Figure 5. Deficient regulation of LAMP-2A expression in aged T cells

(a) LAMP-2A protein detected by immunoblot in CD4⁺ T cells from 4-month and 22-month old mice that were left resting or stimulated with anti-CD3+anti-CD28 for 24 hours. Image representative of 3 different experiments. (b) Immunoblot showing Rcan-1 and Itch in CD4⁺ T cells from 4 and 22 month old mice stimulated for 24 hours. A quantification of blots from 3 different mice is shown (% of the protein content in 4 month old mice. mean+s.e.m.; t test; *p=0.044). (c-d) Immunoblot of LAMP-2A in total cell lysates prepared form resting and activated (24 hours) naive and memory CD4⁺ T cells (c). Similar experiments using naïve and memory CD4⁺ T cells from 4 month and 22 month old mice (d). A representative immunoblot and the quantification from blots of 3 different young and 3 old mice are shown (mean+s.e.m.; t test; *p=0.009). (e) EMSA showing NFAT binding using nuclear extracts from CD4⁺ T cells isolated from 3, 12 or 22 month old mice and activated for 4 hours. (N:NFAT; FP: free probe) (f) ROS production measured by FACS using CellRox-green in CD4⁺ T cells isolated from 4 or 22 month old mice and activated for 12 hours. Data (mean+s.e.m. from 3 different mice) is presented as mean fluorescence intensity (MFI). (g-i) Immunoblot for LAMP-2A (g), proliferation (h) and IL-2 production (i) measured in T_H1 cells from 4 or 22 month old mice transduced with a retrovirus expressing human LAMP-2A and GFP (RV-Lamp2a) or just GFP (RV-GFP). Infected cells were sorted by GFP expression, cultured for 2 weeks and then stimulated for 24 to 48 hours.

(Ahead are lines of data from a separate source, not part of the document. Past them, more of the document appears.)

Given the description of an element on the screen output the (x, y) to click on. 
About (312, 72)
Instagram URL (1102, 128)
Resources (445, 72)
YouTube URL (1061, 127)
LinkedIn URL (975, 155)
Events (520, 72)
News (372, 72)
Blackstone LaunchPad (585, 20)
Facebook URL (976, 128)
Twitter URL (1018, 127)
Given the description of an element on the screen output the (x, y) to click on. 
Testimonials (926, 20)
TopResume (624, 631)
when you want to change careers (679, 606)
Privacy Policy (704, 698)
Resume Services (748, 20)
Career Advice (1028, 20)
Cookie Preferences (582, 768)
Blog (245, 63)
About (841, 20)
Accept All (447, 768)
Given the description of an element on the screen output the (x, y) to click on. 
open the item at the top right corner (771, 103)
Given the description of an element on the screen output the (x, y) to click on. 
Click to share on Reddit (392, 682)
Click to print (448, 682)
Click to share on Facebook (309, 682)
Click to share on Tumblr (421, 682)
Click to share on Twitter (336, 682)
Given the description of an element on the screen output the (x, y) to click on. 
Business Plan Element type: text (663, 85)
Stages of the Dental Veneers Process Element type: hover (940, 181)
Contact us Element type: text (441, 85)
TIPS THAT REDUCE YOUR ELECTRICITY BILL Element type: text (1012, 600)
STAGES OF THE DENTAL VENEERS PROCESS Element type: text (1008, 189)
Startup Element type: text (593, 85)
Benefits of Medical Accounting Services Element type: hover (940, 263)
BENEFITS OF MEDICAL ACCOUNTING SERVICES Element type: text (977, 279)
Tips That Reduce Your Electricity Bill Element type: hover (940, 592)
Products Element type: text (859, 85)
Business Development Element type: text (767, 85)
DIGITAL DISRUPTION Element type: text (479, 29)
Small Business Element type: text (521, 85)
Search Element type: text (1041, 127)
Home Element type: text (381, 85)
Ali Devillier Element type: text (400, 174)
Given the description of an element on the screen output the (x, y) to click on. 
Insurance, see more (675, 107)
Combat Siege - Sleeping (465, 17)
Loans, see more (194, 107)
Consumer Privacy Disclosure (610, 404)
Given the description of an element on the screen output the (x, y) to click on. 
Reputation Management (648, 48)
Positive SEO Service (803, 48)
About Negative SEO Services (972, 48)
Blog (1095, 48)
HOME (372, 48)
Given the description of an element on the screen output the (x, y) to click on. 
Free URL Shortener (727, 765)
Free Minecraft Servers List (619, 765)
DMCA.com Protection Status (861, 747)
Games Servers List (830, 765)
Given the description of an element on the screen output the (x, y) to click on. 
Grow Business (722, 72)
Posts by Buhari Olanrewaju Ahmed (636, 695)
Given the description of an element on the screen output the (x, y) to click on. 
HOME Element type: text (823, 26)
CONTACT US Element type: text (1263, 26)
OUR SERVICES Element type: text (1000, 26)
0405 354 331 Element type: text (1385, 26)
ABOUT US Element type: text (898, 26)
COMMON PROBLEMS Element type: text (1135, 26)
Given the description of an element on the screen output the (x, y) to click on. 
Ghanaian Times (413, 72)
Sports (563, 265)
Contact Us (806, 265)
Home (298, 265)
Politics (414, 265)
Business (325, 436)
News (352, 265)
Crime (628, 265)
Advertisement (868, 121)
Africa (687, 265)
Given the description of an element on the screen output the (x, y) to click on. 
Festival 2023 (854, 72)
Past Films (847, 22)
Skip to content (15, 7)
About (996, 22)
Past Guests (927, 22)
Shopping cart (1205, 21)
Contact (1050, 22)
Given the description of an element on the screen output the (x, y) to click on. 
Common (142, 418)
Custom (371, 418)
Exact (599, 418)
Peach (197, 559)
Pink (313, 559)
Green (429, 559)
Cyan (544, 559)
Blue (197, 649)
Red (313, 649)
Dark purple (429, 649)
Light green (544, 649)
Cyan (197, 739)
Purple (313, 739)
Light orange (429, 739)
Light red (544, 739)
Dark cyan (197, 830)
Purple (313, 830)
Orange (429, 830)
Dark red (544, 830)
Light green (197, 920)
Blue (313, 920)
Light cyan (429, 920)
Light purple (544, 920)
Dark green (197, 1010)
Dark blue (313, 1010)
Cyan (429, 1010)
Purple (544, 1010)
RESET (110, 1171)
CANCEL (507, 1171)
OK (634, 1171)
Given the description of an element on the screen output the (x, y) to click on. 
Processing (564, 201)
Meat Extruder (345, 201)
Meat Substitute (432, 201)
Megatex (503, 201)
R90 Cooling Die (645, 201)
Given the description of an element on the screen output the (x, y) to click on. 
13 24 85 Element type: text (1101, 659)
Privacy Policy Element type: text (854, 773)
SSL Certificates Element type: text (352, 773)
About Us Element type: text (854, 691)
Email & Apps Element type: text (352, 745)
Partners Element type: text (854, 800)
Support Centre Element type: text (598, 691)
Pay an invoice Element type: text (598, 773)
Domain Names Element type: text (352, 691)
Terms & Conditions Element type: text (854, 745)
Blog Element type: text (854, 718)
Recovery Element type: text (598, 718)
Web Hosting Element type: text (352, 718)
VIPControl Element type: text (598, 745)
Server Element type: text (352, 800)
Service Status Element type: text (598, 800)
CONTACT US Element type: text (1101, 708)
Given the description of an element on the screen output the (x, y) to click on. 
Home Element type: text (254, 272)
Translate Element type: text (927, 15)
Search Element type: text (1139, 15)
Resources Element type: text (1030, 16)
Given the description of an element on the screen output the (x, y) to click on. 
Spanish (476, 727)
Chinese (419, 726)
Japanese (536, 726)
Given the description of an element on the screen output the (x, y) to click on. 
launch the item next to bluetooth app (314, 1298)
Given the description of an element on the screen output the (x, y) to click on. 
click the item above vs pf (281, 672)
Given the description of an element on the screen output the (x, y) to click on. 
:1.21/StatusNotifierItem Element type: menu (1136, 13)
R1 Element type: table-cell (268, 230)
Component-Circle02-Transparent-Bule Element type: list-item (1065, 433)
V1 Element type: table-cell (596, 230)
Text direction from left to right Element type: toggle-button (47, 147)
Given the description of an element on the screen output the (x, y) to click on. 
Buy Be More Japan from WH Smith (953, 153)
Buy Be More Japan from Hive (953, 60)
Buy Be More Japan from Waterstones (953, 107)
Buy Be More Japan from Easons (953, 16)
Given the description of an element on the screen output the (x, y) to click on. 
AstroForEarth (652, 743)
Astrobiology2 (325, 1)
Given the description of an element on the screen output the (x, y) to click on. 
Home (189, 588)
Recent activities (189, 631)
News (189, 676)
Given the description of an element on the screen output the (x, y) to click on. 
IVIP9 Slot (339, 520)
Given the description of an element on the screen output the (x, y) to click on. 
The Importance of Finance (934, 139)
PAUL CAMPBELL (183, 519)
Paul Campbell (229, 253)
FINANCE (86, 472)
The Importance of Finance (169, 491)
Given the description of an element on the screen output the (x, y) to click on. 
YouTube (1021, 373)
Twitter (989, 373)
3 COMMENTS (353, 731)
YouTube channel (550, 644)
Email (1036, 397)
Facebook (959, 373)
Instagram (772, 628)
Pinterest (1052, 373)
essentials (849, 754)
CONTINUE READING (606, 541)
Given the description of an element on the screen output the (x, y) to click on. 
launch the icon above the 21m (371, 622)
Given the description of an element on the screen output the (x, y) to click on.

Results are mean+s.e.m. from 4 (h) and 5 (i) different experiments (ANOVA with Tukey post-test; *p<0.05). (j) Immunoblot showing LAMP-2A in total cell lysates obtained from resting and activated CD4⁺ T cells from two human donors (A and B). (k) Lamp2a mRNA expression measured by real time PCR in naïve and memory CD4⁺ T cells obtained from 3 young (26±2 years old) and 6 old (72±6 years old) human donors and activated for 24 hours. 2^−ΔCt values (mean+s.e.m.) were calculated using actin as a reference gene (Mann-Whitney; *p=0.0033; **p=0.047).